Kazuki, Enta, and Toi’s Not-So-Excellent Adventure.

OVERVIEW (SPOILERS)

Kazuki, Enta, and Keppi run after Toi into Dark Keppi, where he is tempted by a vision of his brother, really the Otter disguised as his desire, to shoot past versions of himself in order to disconnect him from the world, much like the Sarazanmai rituals did with Kappa Zombies. Soon, he’s erased every significant moment with Kazuki and Enta except for the time four years ago, when he gave Kazuki his Micanga. The Otter Boss arrives to stop them, but Keppi holds him off while the boys pursue Toi. They don’t make it in time to stop him, however, and Dark Keppi throws them all into a zone (that is surrounded by circles that say “Butt”, so I guess it’s the Butt Dimension?) that begins to disconnect them from the world.

Luckily, they then realize how important their connections to each other are and, with Keppi’s help turning them into Kappa, use the Sarazanmai ritual to reconnect the memory of Toi handing the Micanga to young Kazuki. Keppi also refuses with Dark Keppi to become complete again and revives Reo and Maru to help the final Sarazanmai succeed and defeat the Otter, who disintegrates.
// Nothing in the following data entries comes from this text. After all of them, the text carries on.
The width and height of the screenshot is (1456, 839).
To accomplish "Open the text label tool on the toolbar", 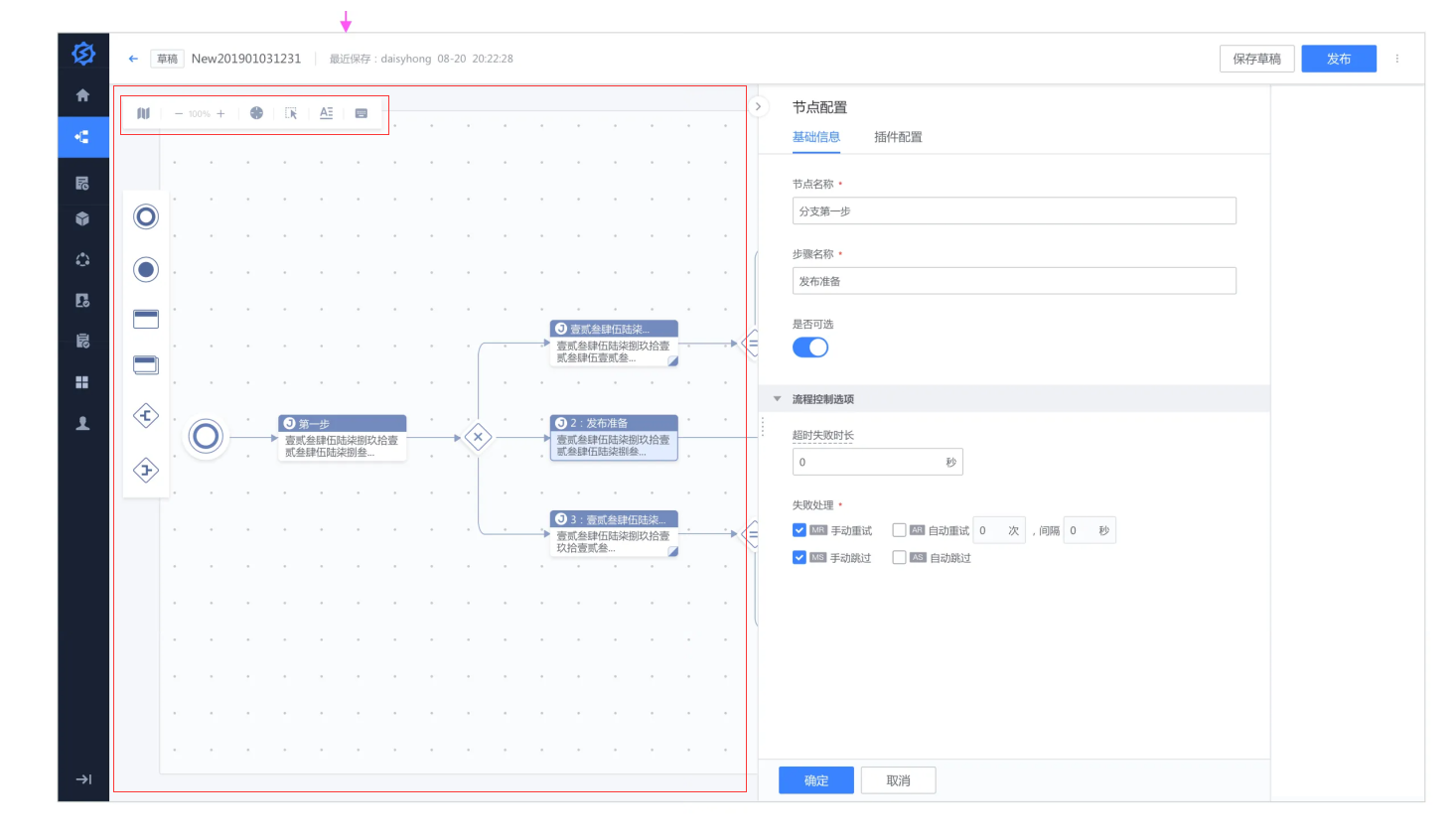I will [326, 113].
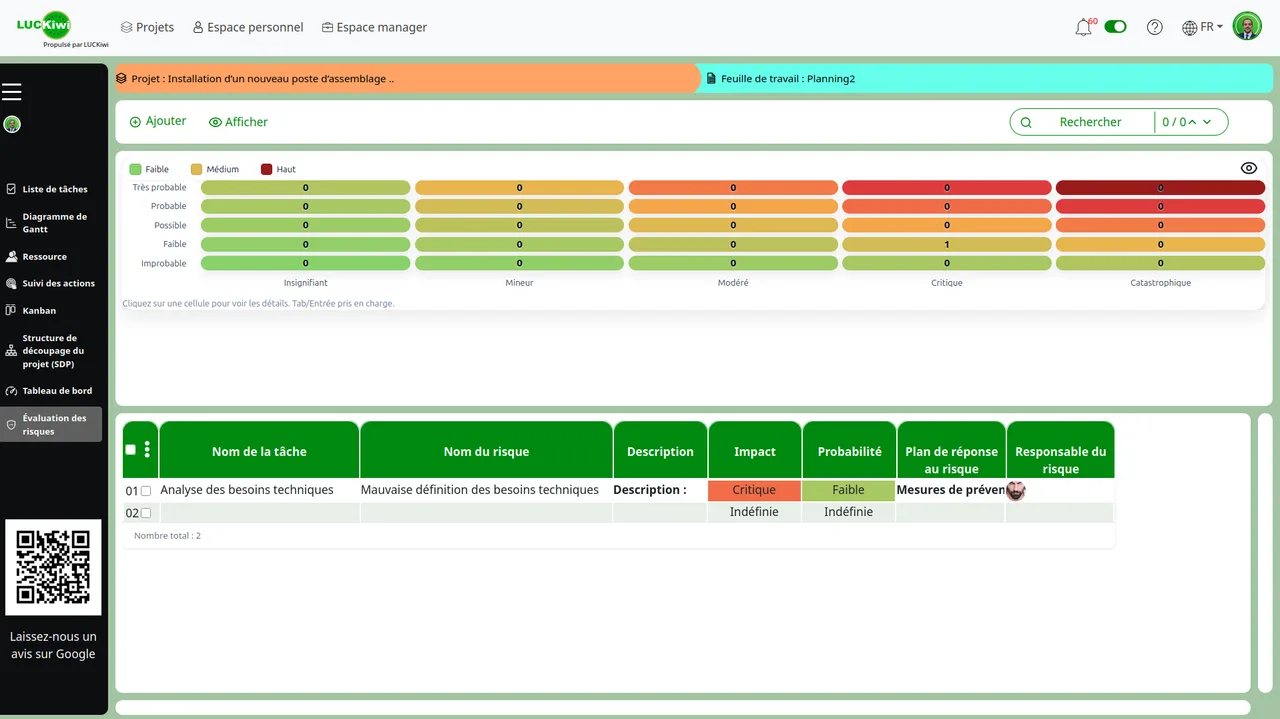Select the Espace manager menu item
This screenshot has height=719, width=1280.
point(374,27)
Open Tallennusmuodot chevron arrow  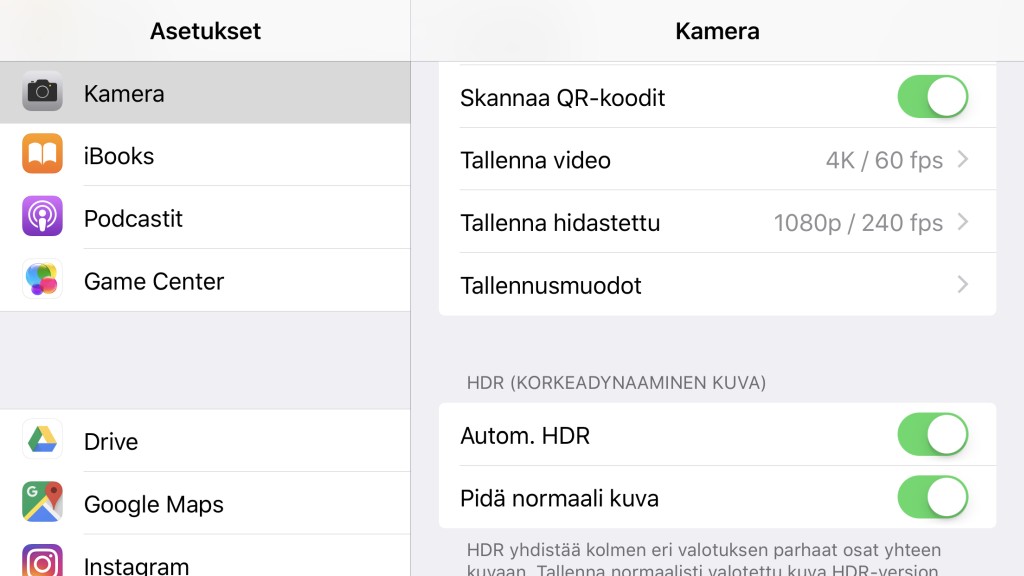(x=963, y=285)
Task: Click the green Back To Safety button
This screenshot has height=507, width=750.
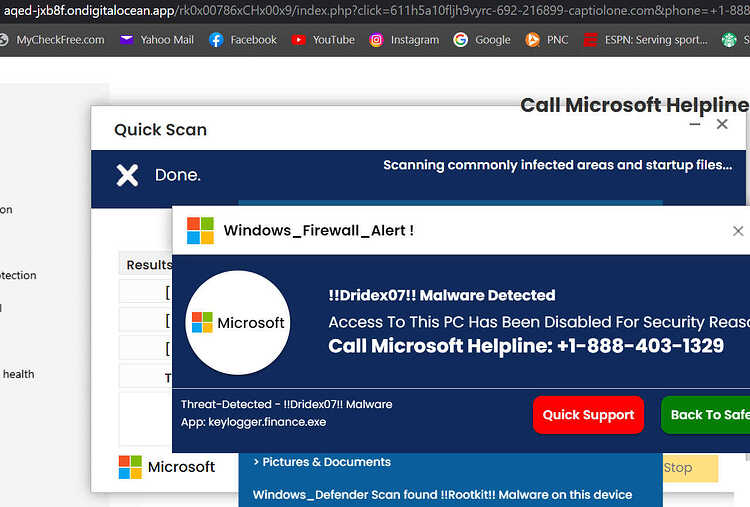Action: (706, 415)
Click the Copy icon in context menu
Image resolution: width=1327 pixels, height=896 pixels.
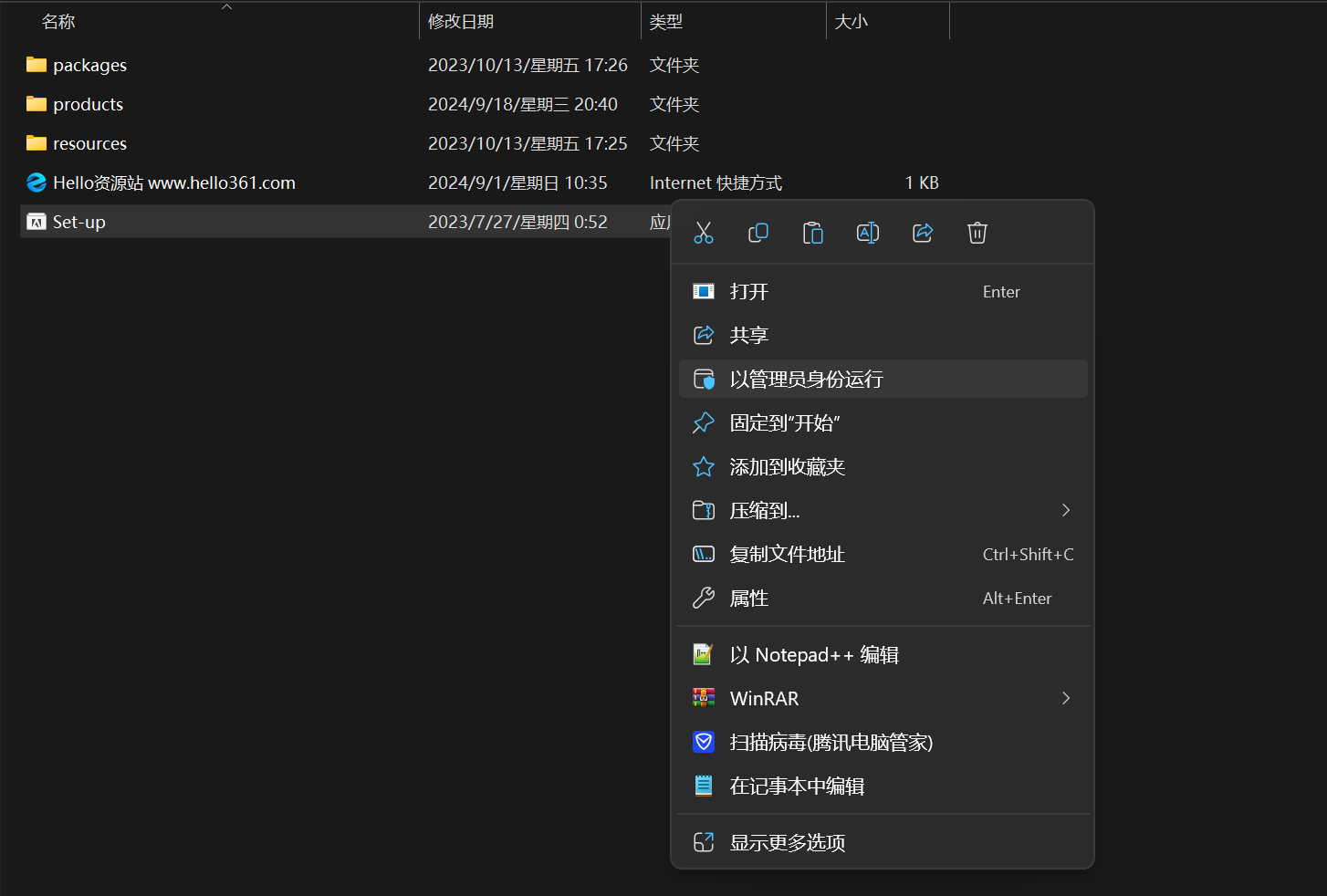[x=758, y=233]
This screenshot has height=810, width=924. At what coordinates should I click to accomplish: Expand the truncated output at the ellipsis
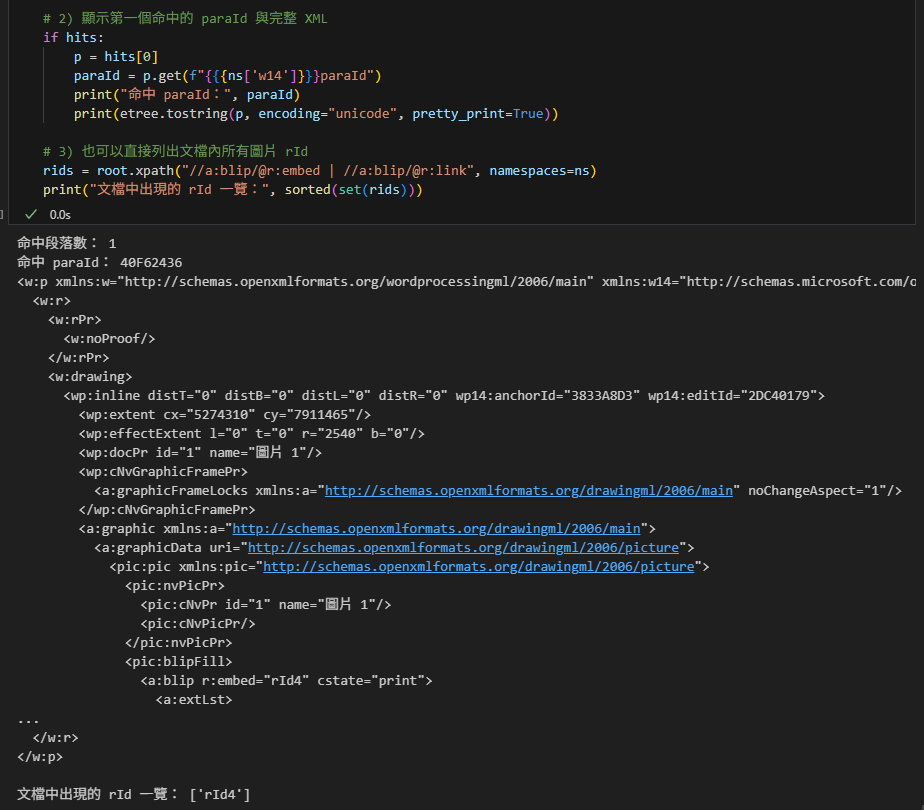(x=28, y=718)
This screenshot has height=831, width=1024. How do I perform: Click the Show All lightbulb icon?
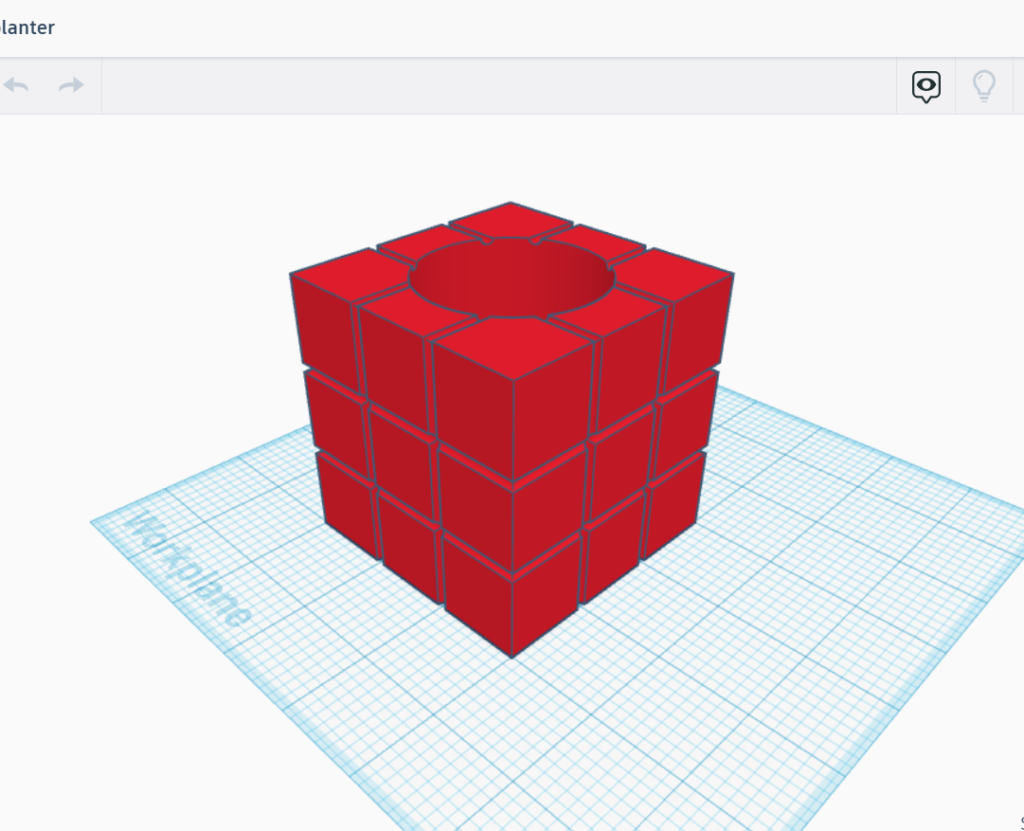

The boys then go through the usual “Leaking” part of the ritual, but this time it shows them…a future. Is it a future that could have been? Might still be? That’s hard to say, but they’re all professional soccer players who are constantly at odds with whether to stay friends or not. But in the real world, the battle is over and the Kappas, including Sara, float away while talking about the importance of connections to Haruka.

Three years later, Toi is released from Juvenile Hall and tries throwing himself off a bridge, thinking that his life and connections are already over, but is saved by Kazuki and Enta, who happily greet him back to society. And then they…turn into Kappas again?

OUR TAKE

Never thought I’d see the day that I’d a show would have its finale literally go up its own ass and somehow not have that ruin things. Though while I definitely didn’t hate this ending, it WAS a bit of a crash landing. Sarazanmai has always been more of an emotion-driven story than a logical one, but a lot of this ended up feeling like a rush job as result. For one, I didn’t expect the final episode to have so much focus on Toi of all people, even when he has the darkest backstory to comb through. I guess Kazuki and Enta’s respective character arcs have been more or less resolved, but that basically builds Toi up a bit more than I think he might have meant to be, especially with the end credits JUST focusing on his time in prison. Although it’s neat to know what the ending theme song was referring to all this time.

Having them all enter the place where connections are dissolved and making them face an alternate future where their friendship is in jeopardy probably should be in the finale, but the way it gets there seems to have a lot of pieces jammed in to the plot in order to get here. After the tragic deaths of Mabu and Reo last week, it feels a bit cheap to revive them the very next episode later, as well as the rather sudden defeat of the Otter Boss. Was his master plan really just to absorb Toi all along? Would getting rid of him from the timeline bring back the first Kappa Zombie? Was this not something that could have been accomplished early on? There’s a lot of questions this finale brings up that are likely never to be answered, because, again, it’s more focused on emotions than logic here.

Normally, that would be a bit of problem, and it sort of is here, but the emotions raised here serve the show’s greater theme of the challenges of making and maintaining connections between people, so a lot of the more vague and abstract moments of the episode focus on those vague and abstract people have when they feel a strong connection with others, like fear that it will fall apart or wanting to end it before it can hurt them. On that level, I could certain relate to those feelings, so that made it easier to connect with them, but it still makes for a pretty sloppy way to end what was, for the most part, a pretty strongly written series. I still really think that doubling the length would have given more time to build up to a more focused ending.